**PROBLEM REQUIREMENTS**
Answer these questions from the essay on the shelf life of discrimination:
1. Who is quoted about tradition guarding the past?
2. In which decades does the writer say they grew up?
3. In which churches are women ordained as deacons, ministers, and pastors?

**READING TEXT**
----------

What’s the expiration date of hate? The shelf life of discrimination? The half life of exclusion?
There is one, you know. Today’s institutional, systemic discrimination is tomorrow’s acceptance.
You can bemoan that fact as a symptom of moral relativism or the liberalization of society or you can champion that fact as symptom of right winning out over wrong, but it doesn’t matter.
Maurice Maeterlinck wrote, “At every crossroads on the path that leads to the future, tradition has placed 10,000 men to guard the past.”
Whether you’re a stumbling block or conduit, discrimination does have a shelf life.
Case in point: if you told me when I was growing up in the 80s and 90s that the presidential election of 2012 would have an incumbent African-American president, a Democrat, sparring with three possible Republican nominees—one a Mormon, one a Catholic, and the other a Lutheran turned Baptist turned Catholic who has chosen wives as many times as he’s chosen denominations—I would’ve laughed at your ridiculous ideas.
Just in my 30 years of life, I’ve heard people argue that a person’s race, a person’s religion (denomination!), or a person’s marital history not only precludes them from being a good leader, but also precludes him or her from being a whole person. The societal qualifications for complete personhood change. Opinions change. Things change.
Things progress. You can call yourself whatever you wish—moderate, liberal, conservative, etc.—and by all means follow and vote your convictions—but the world is progressing. And there doesn’t seem to be a whole lot that people can do to stop it.
Slow it down, sure. But you can’t stop it. The Arab Spring has sprung. Interracial couples marry and are more accepted. Women are ordained to serve as deacons, as ministers, as pastors in Baptist?—yes, Baptist—churches. People with disabilities are finding more societal support and understanding and less discrimination.

----------

**GIVEN DATA**
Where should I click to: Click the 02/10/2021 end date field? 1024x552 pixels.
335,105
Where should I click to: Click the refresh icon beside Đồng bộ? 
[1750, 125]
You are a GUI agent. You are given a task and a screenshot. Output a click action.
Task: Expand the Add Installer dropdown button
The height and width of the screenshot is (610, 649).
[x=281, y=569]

----------

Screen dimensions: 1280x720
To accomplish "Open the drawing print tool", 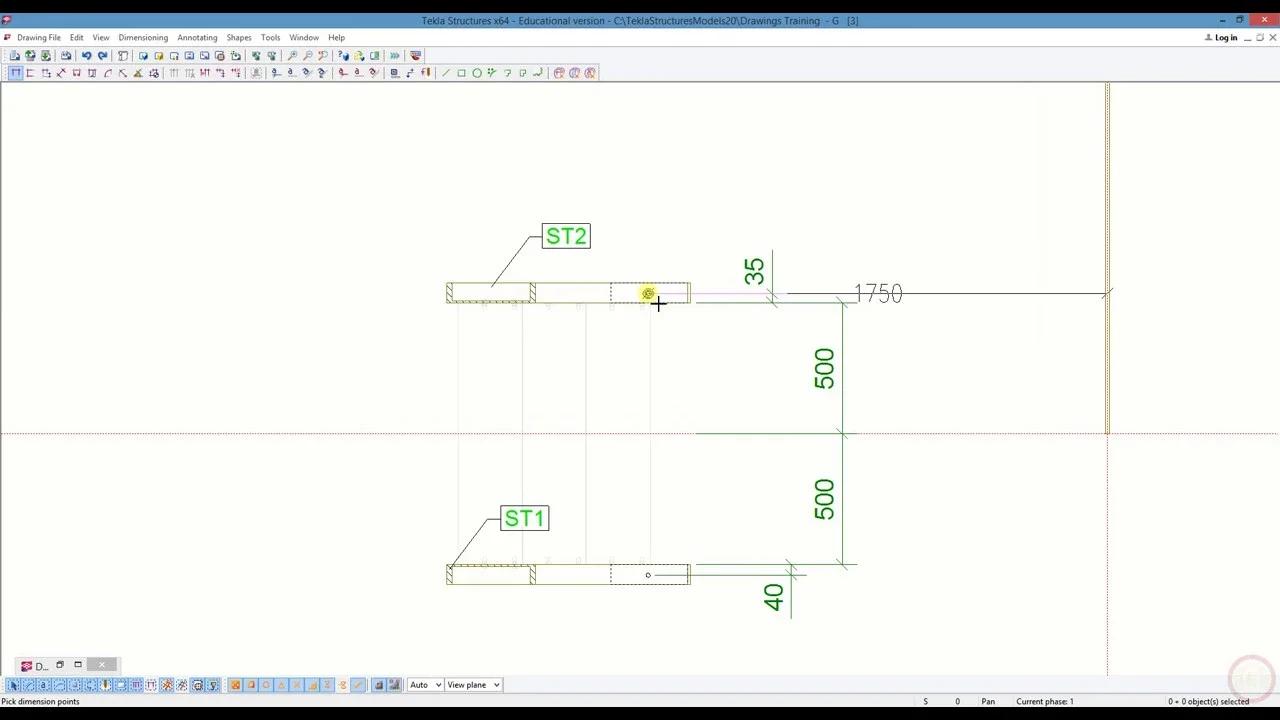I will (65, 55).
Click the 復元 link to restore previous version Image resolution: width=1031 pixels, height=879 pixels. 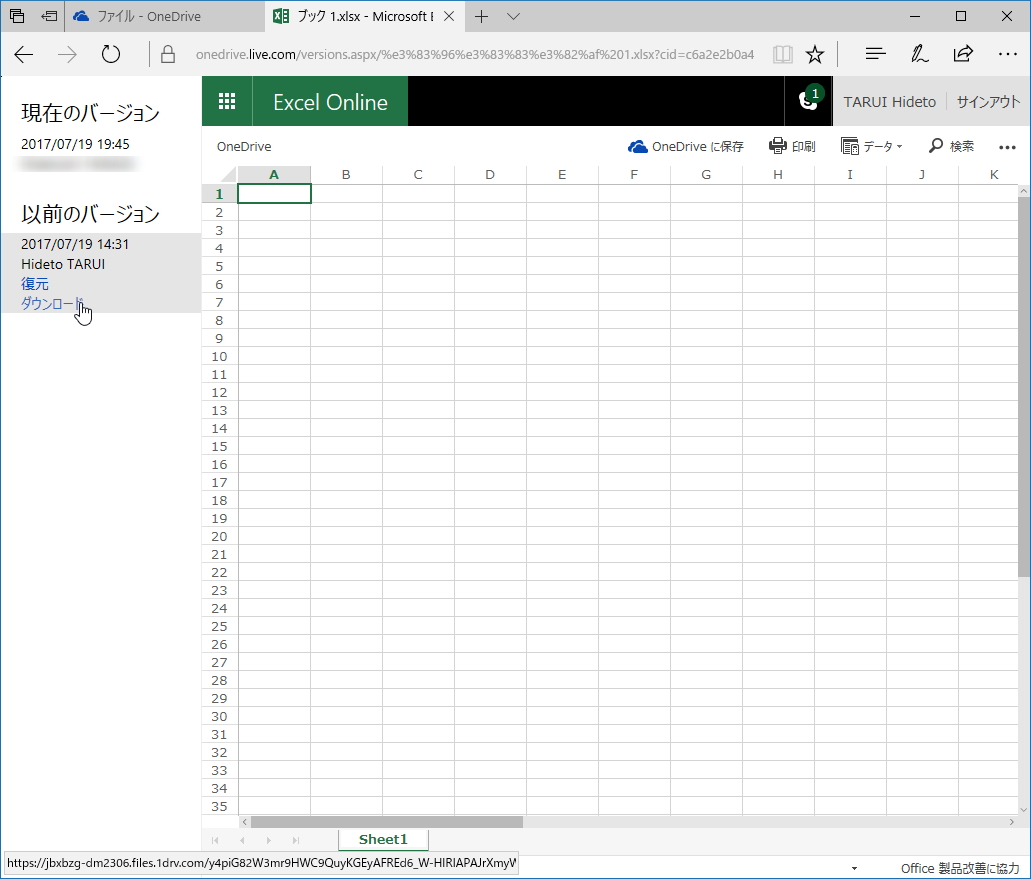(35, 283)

----------

**EXERCISE OUTPUT**
1. Maurice Maeterlinck
2. The 80s and 90s
3. Baptist churches